问题
I am encountering a weird issue with pandas. After some careful debugging I have found the problem, but I would like a fix, and an explanation as to why this is happening.
I have a dataframe which consists of a list of cities with some distances. I have to iteratively find a city which is closest to some "Seed" city (details are not too important here).
To locate the "closest" city to my seed city, i use:
id_new_point = df["Time from seed"].idxmin(skipna=True)
Then, I want to remove the city I just found from the dataframe, for which I use:
df.drop(index=emte_df.index[id_new_point], inplace=True)

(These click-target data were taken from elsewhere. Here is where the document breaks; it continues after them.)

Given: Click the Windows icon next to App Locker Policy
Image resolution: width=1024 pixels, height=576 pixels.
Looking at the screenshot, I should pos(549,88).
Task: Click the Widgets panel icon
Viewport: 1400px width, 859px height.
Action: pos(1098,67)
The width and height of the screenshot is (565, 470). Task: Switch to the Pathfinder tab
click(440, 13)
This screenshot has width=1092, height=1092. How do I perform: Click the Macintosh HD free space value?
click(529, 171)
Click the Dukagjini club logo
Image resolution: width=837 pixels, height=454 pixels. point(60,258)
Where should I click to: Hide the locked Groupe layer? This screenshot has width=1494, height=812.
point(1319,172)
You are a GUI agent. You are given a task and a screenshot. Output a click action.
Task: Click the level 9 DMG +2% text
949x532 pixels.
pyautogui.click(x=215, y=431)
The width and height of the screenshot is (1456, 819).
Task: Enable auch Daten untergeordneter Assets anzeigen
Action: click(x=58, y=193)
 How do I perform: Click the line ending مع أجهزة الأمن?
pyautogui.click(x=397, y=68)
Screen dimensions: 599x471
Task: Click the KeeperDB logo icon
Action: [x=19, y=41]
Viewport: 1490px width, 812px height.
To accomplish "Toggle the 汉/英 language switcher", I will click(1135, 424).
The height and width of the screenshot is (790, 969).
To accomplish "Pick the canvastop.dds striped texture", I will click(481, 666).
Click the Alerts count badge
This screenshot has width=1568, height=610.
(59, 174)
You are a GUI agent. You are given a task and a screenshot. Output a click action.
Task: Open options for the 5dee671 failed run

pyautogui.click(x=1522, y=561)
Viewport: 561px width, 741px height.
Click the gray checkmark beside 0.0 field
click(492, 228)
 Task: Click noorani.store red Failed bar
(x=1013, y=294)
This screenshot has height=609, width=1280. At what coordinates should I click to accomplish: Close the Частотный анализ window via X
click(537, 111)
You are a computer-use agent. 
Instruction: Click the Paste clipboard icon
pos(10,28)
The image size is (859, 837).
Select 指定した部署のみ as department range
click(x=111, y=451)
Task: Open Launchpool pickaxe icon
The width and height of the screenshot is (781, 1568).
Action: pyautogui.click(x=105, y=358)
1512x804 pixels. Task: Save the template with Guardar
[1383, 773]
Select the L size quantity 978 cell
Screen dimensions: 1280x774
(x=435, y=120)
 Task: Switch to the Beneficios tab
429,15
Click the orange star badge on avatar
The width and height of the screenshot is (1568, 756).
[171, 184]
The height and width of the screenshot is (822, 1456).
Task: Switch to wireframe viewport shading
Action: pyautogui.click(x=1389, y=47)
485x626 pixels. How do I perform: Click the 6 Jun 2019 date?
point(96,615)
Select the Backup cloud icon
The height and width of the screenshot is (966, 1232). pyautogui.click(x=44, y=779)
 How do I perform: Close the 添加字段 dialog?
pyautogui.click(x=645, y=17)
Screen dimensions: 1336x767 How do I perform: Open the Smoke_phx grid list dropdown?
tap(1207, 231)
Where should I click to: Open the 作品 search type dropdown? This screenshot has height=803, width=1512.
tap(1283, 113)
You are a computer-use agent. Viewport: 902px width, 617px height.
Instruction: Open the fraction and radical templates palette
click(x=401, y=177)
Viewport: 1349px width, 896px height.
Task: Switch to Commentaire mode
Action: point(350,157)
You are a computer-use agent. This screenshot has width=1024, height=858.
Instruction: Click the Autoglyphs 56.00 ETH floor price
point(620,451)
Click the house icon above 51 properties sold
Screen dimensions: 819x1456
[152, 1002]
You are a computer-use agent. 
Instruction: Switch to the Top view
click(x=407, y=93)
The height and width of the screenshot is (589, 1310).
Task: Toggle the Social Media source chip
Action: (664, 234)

Now comes the strange part; I've connected the pycharm debugger and closely observed my dataframe as I stepped through my loops.
When you delete a row in pandas with df.drop, it seems deletes the entire row by row number. This means for example that if I delete row #126, the "Index column" of the dataframe doesn't adapt accordingly. (See screenshot below)
idxmin seems to return the actual index of the row, so the index associated with the row in the pandas data-frame.
Now here comes the issue: Say I want to remove row 130 (EMTE WIJCHEN). I would use df.idxmin which would give me the index, namely 130. Then i call df.drop[index], but since df.drop uses row numbers to delete instead of dataframe indices and I just deleted a row (#126) it now (wrongly) removes row #131 which slided up into place 130.
Why is this happening, and how can I improve my code so I can drop the right rows in my dataframe? Any suggestions are greatly appreciated (Also if there's a better practice for approaching these kinds of problems, maybe a solution which doesn't adapt the dataframe in place?)
回答1:
Pandas don't update the index column because it is not always a range of numbers, it can be, for example, names (John, Maria, etc) and thus it wouldn't make sense to "update" the index after dropping a specific row. You can reset_index after each iteration like this:
df.drop(index=emte_df.index[id_new_point], inplace=True)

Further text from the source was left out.